Chelsea P. Scott, & Rowena B. Lohman

Published May 30, 2016, SCEC Contribution #7222

Tropospheric phase delays pose a major challenge to InSAR (interferometric synthetic aperture radar)-based studies of tectonic deformation. One approach to the mitigation of effects from tropospheric noise is the application of elevation-dependent corrections based on empirical fits between elevation and interferometric phase. We quantify the effects of corrections with a range of complexity on inferred earthquake source parameters using synthetic interferograms with known atmospheric characteristics. We infer statistical properties of the stratified component of the atmosphere using pressure, temperature, and water vapor data from the North America Regional Reanalysis model over our region of interest in the Basin and Range province of the western United States. The statistics of the simulated atmospheric turbulence are estimated from InSAR and Global Positioning System data.

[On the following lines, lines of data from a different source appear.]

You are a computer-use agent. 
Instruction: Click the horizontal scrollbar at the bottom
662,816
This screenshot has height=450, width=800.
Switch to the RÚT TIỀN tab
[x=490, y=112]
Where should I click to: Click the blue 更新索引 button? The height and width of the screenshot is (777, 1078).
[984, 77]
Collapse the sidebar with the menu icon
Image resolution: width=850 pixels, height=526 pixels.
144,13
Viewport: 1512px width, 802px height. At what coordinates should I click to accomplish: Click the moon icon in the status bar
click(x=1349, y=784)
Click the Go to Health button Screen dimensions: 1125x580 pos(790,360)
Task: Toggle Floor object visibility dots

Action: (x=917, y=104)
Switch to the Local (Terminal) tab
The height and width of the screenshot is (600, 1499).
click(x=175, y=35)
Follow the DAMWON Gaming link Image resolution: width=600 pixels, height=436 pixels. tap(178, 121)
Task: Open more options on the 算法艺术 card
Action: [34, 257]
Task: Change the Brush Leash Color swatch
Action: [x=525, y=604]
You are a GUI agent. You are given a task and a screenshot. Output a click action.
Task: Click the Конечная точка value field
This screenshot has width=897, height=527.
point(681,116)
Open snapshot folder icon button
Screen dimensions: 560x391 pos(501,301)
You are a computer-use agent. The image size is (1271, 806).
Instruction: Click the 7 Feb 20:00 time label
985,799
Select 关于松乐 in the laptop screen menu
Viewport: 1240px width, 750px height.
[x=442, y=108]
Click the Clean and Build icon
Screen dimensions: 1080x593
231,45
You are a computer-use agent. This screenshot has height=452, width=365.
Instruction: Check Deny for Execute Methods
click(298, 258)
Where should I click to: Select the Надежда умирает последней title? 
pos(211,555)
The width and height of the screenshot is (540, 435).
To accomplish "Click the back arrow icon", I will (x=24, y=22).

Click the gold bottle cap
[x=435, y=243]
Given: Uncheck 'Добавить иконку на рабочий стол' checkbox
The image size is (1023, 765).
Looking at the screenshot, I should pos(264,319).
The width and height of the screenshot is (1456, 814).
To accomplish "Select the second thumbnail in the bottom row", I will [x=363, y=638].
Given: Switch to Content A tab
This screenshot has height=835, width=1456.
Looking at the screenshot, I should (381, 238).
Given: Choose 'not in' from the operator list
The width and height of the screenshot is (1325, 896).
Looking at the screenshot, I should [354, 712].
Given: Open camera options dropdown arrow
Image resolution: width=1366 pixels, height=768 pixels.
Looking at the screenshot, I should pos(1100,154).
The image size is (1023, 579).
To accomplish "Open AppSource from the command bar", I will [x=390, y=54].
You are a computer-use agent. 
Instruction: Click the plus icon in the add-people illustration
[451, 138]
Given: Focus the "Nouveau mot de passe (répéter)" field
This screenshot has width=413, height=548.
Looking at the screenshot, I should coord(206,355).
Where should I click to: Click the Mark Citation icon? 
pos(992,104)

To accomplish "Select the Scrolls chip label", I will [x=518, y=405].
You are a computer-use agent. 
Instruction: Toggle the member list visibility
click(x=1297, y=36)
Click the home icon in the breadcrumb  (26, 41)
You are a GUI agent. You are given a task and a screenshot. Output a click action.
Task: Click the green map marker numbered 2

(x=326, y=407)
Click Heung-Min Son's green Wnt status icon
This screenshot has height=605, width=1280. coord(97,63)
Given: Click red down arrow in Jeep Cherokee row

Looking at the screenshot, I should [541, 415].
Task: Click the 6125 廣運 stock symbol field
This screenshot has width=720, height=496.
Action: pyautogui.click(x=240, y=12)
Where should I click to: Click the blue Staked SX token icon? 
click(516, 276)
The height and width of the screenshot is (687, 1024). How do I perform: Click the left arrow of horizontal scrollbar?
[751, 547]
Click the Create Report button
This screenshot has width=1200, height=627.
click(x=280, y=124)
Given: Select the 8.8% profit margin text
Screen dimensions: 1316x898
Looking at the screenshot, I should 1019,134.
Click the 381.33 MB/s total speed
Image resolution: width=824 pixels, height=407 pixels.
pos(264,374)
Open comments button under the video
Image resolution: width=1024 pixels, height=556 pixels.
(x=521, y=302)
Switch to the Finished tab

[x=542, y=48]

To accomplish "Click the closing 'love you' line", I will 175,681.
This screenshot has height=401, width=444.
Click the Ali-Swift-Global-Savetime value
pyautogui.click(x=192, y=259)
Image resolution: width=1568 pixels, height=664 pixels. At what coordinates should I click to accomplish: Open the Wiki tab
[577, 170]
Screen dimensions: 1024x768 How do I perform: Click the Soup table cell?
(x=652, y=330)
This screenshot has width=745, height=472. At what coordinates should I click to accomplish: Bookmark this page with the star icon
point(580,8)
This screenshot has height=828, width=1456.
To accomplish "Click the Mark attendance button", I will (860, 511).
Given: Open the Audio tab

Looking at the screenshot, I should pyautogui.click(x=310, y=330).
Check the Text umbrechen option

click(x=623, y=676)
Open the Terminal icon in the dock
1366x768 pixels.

We demonstrate potentially significant improvements in the precision of earthquake magnitude, depth, and dip estimates for several synthetic earthquake focal mechanisms following a correction for spatially variable atmospheric characteristics, relative to cases where the correction is based on a uniform delay versus elevation relationship or where no correction is applied. We apply our approach to the 1992 M5.6 Little Skull Mountain, Nevada, earthquake and demonstrate that the earthquake source parameter error bounds decrease in size after applying the atmospheric corrections. Our approach for evaluating the impact of atmospheric noise on inferred fault parameters is easily adaptable to other regions and source mechanisms.

Scott, C. P., & Lohman, R. B. (2016). Sensitivity of earthquake source inversions to atmospheric noise and corrections of InSAR data. Journal of Geophysical Research: Solid Earth, 121(5), 4031-4044. doi: 10.1002/2016JB012969.